There are also many books on Erlang available on the market, almost all of which focus on basic Erlang syntax and design methods. [12] There is basically no book on how to solve problems in the Erlang production system (for example, overloading, memory leaks and fragmentation, CPU over-occupancy, etc.). This book can be said to fill the gap in this area.

[13] Author Fred Hebert is experienced in building and operational large Erlang systems, and is good at writing. In this book, he not only share his years of practical experience in the design, problem diagnosis, debugging and the solution of sharing to everyone, but also on Erlang's memory and scheduler working principle and strong running time monitoring and introspection ability to do in-depth analysis and introduction. What is more commendable, he also put his own solution to the problem of tools, easy for everyone to use.

After reading this book, readers can have a deeper understanding of Erlang's design philosophy and virtual machine working mechanism. Having mastered the knowledge and tools of the book does not guarantee peace of mind when it comes to the operation of Erlang production systems, but at least knowing where to start, how to collect data, and how to position the problem in the face of difficulties, lay a solid foundation for a real solution to the problem at last.

Finally, if you find any questions in the translation, please write (dhui@263.net). I hope you enjoy your reading.


Aaron

2014.11 in Shanghai

[1] The process with the help of the operating system can also be run-time error isolation, but the granularity is too large, too heavy.

[2] To enable efficient scheduling across the OS, Erlang gave up time slices based on the reduction approach. Reduction is counted almost everywhere in the system to achieve the goal of fair Dispatch.

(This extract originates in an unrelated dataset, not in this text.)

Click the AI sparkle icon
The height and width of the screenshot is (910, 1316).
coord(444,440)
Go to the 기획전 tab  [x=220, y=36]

[3] For example, a competition-related bug, once added a breakpoint, the competition may not appear.

[4] In fact, Erlang now supports type definition, labeling, and derivation.

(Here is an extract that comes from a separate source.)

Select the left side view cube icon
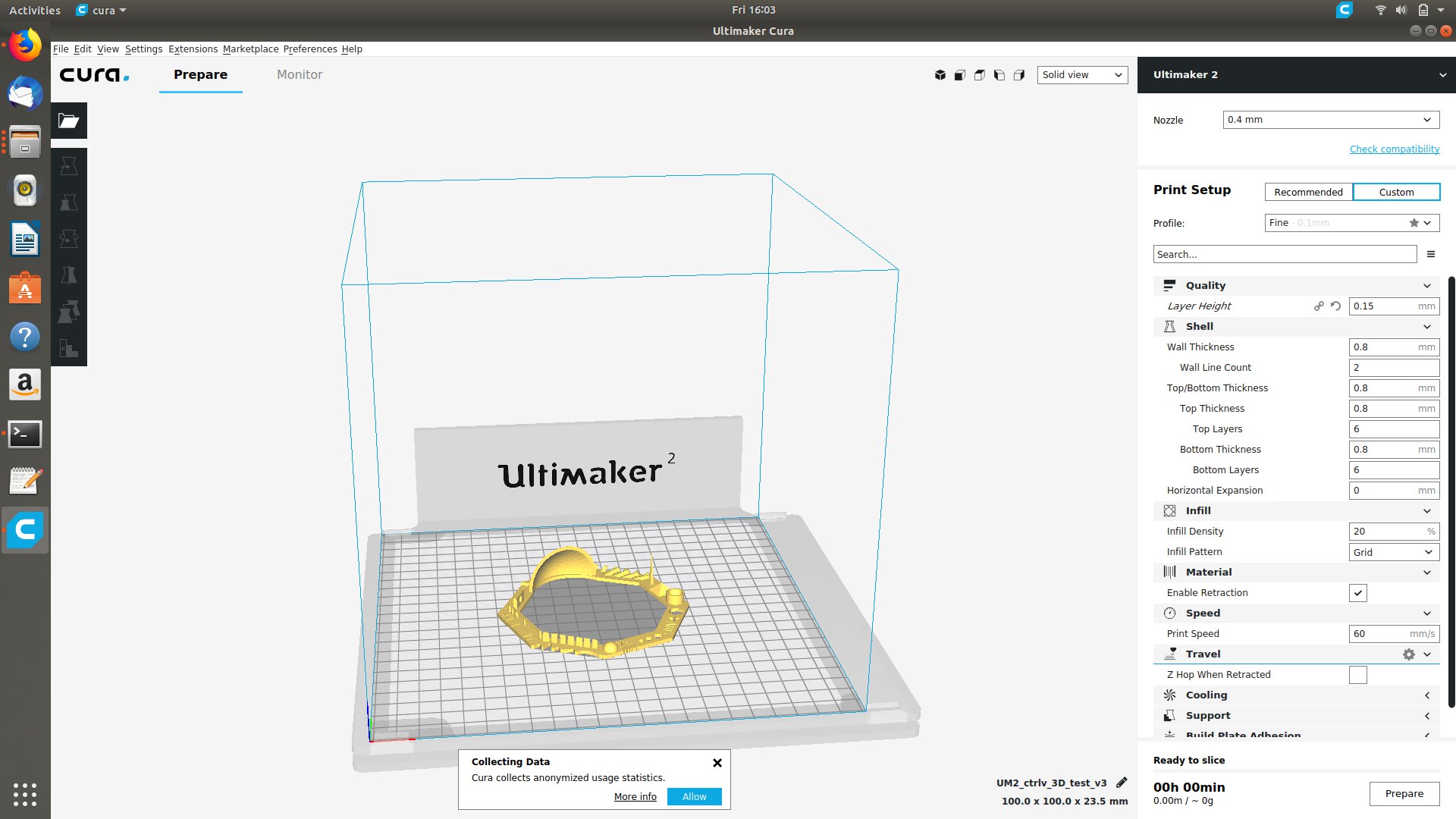This screenshot has width=1456, height=819. [x=999, y=75]
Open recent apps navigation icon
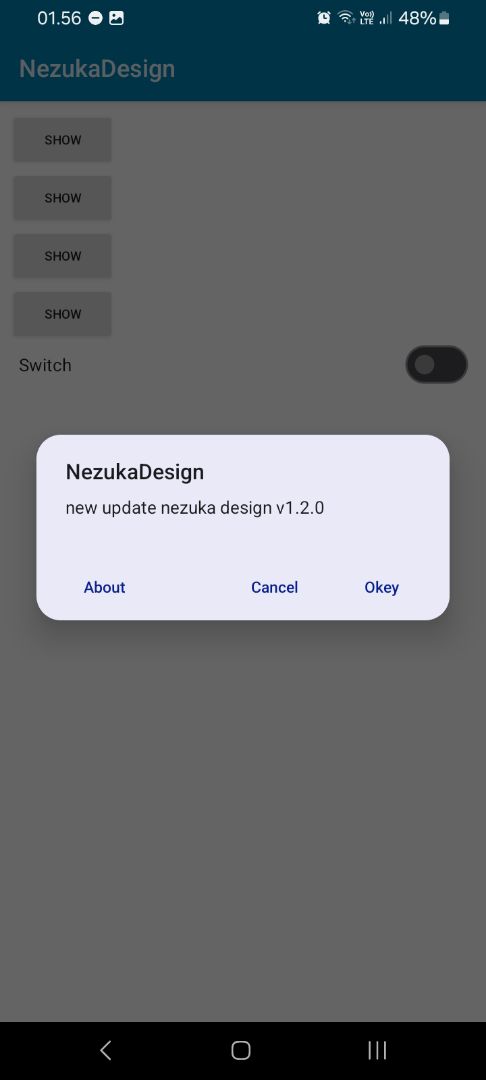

[5] Those who are too subjective are not discussed, for example, some people think that Erlang syntax is weird.

[6] These views are only for Erlang. For other dynamic type languages, there are problems that are difficult to understand and maintain when the program size becomes larger. In Erlang, the problem of many dynamic type languages can be largely avoided due to its let it crash philosophy.

[7] The current fiery Micro-service architecture is somewhat similar to the philosophy of Erlang.

[8] In any case, adding type labeling to a program is a good practice.

[9] This aspect of performance is probably about 1/7 of the C language.

[10] The main role is to complete the browser WEBRTC media streaming and IMS network media flow between the interoperability, the need for a large number of transcoding and control

[11] This is my own comparison number, I have developed a similar system in C + +.

[12] On the one hand, because most systems are not so large and complex, as long as they are designed and developed in accordance with the basic Erlang principles, there is generally no problem; On the other hand, there are not many people who are experienced, have time and can write well.

Fred Hebert is also the author of Learn some Erlang for great good book.

Contact Us

The content source of this page is from Internet, which doesn't represent Alibaba Cloud's opinion; products and services mentioned on that page don't have any relationship with Alibaba Cloud. If the content of the page makes you feel confusing, please write us an email, we will handle the problem within 5 days after receiving your email.

If you find any instances of plagiarism from the community, please send an email to: info-contact@alibabacloud.com and provide relevant evidence. A staff member will contact you within 5 working days.

A Free Trial That Lets You Build Big!

Start building with 50+ products and up to 12 months usage for Elastic Compute Service

  • Sales Support

    1 on 1 presale consultation

  • After-Sales Support

    24/7 Technical Support 6 Free Tickets per Quarter Faster Response

  • Alibaba Cloud offers highly flexible support services tailored to meet your exact needs.